Zacznę od tego, że jestem „winna” Najświętszej Matce w zasadzie już kilka świadectw. Pomimo otrzymania ogromu łask, jeszcze dotąd żadnego świadectwa nie napisałam. Coraz częściej jednak czuję, że byłoby niewdzięcznością nie mówienie o dobroci jakiej doświadczyłam od Maryi.
Pierwszą Nowennę Pompejańską odmówiłam jeszcze jesienią 2017 roku za mojego syna, wtedy zaledwie 6 latka. Przeprowadziliśmy się do Niemiec i moje dziecko miało problem z adaptacja w szkole. Bardzo to przeżywałam i zaczęłam odmawiać Nowennę Pompejańską w tej sprawie. Oprócz tego, że syn odnalazł się w nowym środowisku to jeszcze ja doświadczyłam spokoju w mojej duszy. To uczucie było tak błogie i przyjemne, że wiedziałam, iż kiedyś na pewno odmówię kolejną Nowennę. Zaczęłam też częściej przystępować do spowiedzi i Komunii Świętej.
Następną Nowennę odmówiłam dopiero po paru latach. Jesteśmy dużą rodziną (w tej chwili mamy sześcioro dzieci) i ciągle nie mogłam znaleźć czasu na modlitwę. Aż pewnego dnia trafiłam na świadectwo kobiety mającej aż 11 dzieci, która modliła się podczas prac domowych. Uznałam, że spróbuję i ja. Zaczęłam zabierać ze sobą Różaniec na spacery z dziećmi, na plac zabaw czy nawet modliłam się w samochodzie oraz podczas karmienia mojego najmłodszego dziecka.

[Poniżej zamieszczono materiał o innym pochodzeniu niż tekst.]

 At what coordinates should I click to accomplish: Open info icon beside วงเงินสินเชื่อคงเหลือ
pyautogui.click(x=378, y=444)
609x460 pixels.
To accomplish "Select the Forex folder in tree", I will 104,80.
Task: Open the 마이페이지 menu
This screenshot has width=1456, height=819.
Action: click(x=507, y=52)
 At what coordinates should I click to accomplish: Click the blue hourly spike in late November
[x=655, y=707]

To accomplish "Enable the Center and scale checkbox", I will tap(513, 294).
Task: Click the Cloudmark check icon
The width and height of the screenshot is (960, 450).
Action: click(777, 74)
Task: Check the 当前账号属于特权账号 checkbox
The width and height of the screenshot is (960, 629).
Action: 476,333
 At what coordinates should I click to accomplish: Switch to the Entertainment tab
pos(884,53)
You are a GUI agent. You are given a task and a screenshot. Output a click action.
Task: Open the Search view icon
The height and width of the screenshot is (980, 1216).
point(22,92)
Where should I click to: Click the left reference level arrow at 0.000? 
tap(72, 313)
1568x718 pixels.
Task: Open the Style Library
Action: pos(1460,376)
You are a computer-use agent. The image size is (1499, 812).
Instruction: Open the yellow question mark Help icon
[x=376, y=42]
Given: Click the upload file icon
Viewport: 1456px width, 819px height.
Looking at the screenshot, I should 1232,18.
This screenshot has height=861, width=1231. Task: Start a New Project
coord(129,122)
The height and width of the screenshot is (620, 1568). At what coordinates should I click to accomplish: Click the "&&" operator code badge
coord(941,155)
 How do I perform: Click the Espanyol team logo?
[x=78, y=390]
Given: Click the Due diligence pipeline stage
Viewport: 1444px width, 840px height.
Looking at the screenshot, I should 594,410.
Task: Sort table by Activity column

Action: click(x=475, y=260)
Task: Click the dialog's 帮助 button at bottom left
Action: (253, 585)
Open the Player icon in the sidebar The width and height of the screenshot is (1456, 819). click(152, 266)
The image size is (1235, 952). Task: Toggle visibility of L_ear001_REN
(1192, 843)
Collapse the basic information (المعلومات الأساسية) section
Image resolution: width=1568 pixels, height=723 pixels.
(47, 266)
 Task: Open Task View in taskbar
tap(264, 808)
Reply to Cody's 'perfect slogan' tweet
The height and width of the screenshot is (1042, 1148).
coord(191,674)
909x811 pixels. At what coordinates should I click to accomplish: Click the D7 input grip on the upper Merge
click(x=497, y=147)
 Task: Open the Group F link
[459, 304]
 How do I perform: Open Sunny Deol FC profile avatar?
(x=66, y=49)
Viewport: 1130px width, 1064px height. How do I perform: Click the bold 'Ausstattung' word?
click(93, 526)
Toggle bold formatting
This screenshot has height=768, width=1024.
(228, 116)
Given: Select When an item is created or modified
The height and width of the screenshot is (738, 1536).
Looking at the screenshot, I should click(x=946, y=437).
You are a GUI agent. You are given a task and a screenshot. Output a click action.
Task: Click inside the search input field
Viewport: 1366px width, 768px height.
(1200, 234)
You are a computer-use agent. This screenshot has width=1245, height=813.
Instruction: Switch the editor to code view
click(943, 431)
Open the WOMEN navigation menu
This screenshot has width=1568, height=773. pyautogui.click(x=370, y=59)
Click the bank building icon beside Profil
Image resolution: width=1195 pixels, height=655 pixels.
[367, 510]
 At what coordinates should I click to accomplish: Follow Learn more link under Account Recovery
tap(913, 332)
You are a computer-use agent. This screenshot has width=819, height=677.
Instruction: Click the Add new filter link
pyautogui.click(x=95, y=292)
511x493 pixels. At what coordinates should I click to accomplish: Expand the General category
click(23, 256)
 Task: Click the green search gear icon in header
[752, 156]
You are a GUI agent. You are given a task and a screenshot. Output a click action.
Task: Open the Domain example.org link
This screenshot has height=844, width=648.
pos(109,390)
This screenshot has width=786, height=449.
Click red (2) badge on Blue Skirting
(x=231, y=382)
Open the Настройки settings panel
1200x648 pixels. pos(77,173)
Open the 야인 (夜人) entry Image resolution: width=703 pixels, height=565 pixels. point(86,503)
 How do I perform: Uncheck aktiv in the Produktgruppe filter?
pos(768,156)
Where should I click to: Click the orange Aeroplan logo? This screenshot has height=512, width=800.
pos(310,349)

Teraz odmawiam już piątą Nowennę Pompejańską. Maryja w niesamowity sposób opiekuje się mną i moją rodziną. Udało nam się uzyskać dla syna zwolnienie z deprawujących zajęć o seksualności, mimo iż są one tutaj obowiązkowe. Poza tym wierzę, że to dzięki wstawiennictwu Najświętszej Panienki mój syn zdał bardzo trudny egzamin a ja dostrzegałam poważny grzech z przeszłości i się z niego wyspowiadałam.
Gorąco polecam odmawianie Nowenny Pompejańskej każdemu. Matka Najświętsza udziela znaczniej więcej łask niż tylko te, o które prosimy.